The amounts recognised in the income statement are as follows:    
Current service cost -7.2 -10.5
Interest cost -14.8 -23.1
Expected return on plan assets 32.7 53.4
Others 3.8 4.0
Impact of insurance portfolio transfer   8.3
Total recognised in the income statement 14.5 32.0
     
The change in net assets recognised in the balance sheet is as follows:    
At 1 January 185.8 315.2
Income/cost recognised in the income statement 14.5 32.0
Contributions to plan -0.9 -38.0
Pension assets returned   -123.5
Others 0.7  
At 31 December 200.1 185.8

 

Pensions managed by the Kesko Pension Fund 2011 2010 2009 2008 2007
Present value of plan obligation -292.4 -285.8 -525.1 -530.4 -560.6
Fair value of plan assets 502.7 528.7 871.6 819.5 897.0
Surplus/deficit 210.3 242.9 346.5 289.1 336.4
           
Experience adjustments on plan assets -83.6 58.5 18.2 -130.9 11.5
xperience adjustments on plan liabilities -5.4 -2.7 4.3 -15.6 23.2

 

The actual return on plan assets was €-20.6 million (€112.0 million).
In 2012, the Group expects to pay €0.0 million in contributions to defined benefit plans.


Classes of plan assets, % of fair values of plan assets 2011 2010
Real estate 39.0% 45.2%
Shares 31.2% 31.8%
Long-term interest investments 6.1% 5.6%
Short-term interest investments 20.6% 14.8%
Other investments 3.1% 2.6%
Total 100.0% 100.0%
     
Plan assets, € million    
Kesko Corporation shares included in fair value 32.5 45.3
Real estate leased by the Kesko Group included in fair value 210.6 209.2
     
Principal actuarial assumptions: 2011 2010
Discount rate 5.00–5.25% 5.00–5.25%
Expected return on plan assets 6.30% 6.30%
Expected salary increases 3.50% 3.50%
Inflation 2.00% 2.00%
Expected average remaining service life 14–26 14–26

When calculating the pension obligation of the Kesko Pension Fund’s department B, the supplementary coefficient has been 1.5% for years 2012–2013, 2.1% for years 2014–2016, and 2.7% for subsequent years.

When calculating the Pension Fund’s expected return, investment assets have been divided into five classes.

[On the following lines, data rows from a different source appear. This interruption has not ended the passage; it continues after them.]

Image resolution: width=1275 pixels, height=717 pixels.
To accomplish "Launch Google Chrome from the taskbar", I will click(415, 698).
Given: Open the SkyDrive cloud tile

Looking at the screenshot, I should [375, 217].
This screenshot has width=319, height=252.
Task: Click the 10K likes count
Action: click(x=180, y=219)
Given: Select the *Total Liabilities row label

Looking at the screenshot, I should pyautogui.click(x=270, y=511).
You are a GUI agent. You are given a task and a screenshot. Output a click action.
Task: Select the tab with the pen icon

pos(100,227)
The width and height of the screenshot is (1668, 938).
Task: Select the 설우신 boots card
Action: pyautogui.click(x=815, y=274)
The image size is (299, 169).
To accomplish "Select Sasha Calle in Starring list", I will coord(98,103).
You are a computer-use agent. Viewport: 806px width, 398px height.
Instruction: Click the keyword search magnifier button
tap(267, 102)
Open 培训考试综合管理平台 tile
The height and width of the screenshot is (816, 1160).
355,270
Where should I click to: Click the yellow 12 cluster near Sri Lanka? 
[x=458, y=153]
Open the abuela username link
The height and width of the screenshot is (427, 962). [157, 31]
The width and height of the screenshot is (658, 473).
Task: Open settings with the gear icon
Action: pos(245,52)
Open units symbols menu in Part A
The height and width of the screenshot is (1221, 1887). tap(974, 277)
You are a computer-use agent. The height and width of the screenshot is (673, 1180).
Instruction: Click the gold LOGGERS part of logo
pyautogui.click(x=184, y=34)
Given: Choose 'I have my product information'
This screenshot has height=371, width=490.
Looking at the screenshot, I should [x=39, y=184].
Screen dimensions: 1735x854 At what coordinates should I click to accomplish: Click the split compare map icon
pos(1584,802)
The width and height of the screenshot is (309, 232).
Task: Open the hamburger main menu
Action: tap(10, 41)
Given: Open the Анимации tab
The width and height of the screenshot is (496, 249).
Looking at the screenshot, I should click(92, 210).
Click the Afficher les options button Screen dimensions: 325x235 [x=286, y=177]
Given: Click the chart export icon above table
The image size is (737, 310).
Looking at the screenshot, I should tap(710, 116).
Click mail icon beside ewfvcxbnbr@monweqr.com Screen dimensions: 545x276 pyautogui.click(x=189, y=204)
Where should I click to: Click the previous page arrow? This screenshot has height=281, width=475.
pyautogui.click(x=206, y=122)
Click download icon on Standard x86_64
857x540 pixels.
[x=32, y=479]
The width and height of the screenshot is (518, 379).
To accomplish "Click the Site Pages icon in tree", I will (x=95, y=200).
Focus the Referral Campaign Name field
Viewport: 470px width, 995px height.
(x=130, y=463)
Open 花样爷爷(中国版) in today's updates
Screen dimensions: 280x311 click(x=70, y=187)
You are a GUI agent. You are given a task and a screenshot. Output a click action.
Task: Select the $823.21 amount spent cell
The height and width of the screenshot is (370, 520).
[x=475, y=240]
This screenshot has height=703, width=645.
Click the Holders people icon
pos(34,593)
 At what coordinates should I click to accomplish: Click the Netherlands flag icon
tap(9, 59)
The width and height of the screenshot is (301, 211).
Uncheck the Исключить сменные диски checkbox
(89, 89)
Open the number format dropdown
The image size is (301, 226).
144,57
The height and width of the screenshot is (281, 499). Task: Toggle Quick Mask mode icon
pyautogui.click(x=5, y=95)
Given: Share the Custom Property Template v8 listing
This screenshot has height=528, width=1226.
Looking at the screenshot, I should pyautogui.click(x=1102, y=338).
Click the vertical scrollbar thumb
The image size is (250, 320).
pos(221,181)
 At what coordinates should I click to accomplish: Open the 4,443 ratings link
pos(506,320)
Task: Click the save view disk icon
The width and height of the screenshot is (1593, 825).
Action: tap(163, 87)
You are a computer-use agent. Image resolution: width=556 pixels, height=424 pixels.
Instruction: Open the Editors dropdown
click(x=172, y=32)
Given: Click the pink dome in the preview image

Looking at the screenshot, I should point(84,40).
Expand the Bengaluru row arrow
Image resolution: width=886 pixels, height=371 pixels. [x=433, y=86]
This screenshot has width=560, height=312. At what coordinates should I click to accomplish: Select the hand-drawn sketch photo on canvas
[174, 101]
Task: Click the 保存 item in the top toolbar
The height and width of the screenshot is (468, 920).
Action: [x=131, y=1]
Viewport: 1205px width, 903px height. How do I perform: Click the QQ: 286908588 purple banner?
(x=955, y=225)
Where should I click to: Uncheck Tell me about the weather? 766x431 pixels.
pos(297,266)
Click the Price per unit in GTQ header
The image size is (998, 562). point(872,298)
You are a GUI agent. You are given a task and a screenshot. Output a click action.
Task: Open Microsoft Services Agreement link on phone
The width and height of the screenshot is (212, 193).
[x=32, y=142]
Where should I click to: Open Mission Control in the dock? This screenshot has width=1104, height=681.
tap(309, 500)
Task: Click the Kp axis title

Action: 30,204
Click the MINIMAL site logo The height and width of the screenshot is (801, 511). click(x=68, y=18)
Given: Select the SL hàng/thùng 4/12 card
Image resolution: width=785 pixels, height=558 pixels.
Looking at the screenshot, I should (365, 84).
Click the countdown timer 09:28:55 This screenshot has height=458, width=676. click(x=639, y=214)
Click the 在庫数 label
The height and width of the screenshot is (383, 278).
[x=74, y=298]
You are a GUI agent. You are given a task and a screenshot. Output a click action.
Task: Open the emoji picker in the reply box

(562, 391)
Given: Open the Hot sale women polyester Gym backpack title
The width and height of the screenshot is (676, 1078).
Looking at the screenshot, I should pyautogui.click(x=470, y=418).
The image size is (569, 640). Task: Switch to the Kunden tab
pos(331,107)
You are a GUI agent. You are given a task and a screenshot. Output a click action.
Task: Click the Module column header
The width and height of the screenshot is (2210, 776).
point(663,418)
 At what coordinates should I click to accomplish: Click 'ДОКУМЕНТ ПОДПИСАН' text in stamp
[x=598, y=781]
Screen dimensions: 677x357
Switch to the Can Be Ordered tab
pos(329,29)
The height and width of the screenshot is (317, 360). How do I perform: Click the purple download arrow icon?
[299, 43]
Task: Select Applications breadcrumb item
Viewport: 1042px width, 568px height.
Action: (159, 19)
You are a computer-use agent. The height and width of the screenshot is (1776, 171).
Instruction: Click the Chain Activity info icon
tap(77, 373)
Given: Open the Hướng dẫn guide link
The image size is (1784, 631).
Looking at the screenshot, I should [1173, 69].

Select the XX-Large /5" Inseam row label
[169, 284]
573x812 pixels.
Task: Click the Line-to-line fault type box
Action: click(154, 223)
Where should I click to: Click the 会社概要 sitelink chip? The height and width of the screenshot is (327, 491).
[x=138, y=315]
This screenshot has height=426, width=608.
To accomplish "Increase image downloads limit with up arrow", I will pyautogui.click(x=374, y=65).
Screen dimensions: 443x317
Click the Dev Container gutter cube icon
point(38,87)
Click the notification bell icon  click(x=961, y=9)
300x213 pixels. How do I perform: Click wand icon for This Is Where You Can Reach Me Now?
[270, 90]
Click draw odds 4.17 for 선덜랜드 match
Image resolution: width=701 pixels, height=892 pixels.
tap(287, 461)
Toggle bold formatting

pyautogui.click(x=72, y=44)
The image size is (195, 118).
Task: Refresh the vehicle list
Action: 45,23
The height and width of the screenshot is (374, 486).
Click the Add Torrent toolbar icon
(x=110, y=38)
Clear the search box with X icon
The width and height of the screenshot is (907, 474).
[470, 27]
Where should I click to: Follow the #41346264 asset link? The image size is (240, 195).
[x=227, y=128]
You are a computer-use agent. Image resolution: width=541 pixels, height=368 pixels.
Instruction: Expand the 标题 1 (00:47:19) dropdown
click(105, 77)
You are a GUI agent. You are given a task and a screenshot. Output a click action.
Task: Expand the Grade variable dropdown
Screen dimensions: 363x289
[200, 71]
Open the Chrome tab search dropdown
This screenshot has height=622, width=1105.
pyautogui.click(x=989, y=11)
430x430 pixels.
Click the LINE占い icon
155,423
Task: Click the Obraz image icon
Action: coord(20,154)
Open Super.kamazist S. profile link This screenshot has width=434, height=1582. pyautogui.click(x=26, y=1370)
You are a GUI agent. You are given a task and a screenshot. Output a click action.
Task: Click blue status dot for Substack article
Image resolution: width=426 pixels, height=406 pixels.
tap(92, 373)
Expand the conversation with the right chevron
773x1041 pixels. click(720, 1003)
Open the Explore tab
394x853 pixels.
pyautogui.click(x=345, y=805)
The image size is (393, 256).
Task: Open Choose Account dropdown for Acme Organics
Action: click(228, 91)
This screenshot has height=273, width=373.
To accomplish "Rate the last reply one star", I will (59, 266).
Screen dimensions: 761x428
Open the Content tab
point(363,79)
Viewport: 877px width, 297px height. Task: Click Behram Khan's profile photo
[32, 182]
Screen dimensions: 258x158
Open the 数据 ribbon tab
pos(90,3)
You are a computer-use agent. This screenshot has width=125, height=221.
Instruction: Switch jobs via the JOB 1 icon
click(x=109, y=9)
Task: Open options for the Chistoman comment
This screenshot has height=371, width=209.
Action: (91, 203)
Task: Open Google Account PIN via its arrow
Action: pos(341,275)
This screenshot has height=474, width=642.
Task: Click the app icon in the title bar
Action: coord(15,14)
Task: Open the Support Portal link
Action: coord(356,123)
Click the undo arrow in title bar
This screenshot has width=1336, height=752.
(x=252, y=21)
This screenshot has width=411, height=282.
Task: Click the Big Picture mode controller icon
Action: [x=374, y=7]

The 6.3% total expected return on the investment portfolio is composed of the compound returns on these asset classes. The returns expected on different asset classes are based on the parameters of an investment portfolio analysis model widely used in employee pension plans, and calculated based on long-term historical data. The most significant class of assets affecting the total returns is shares.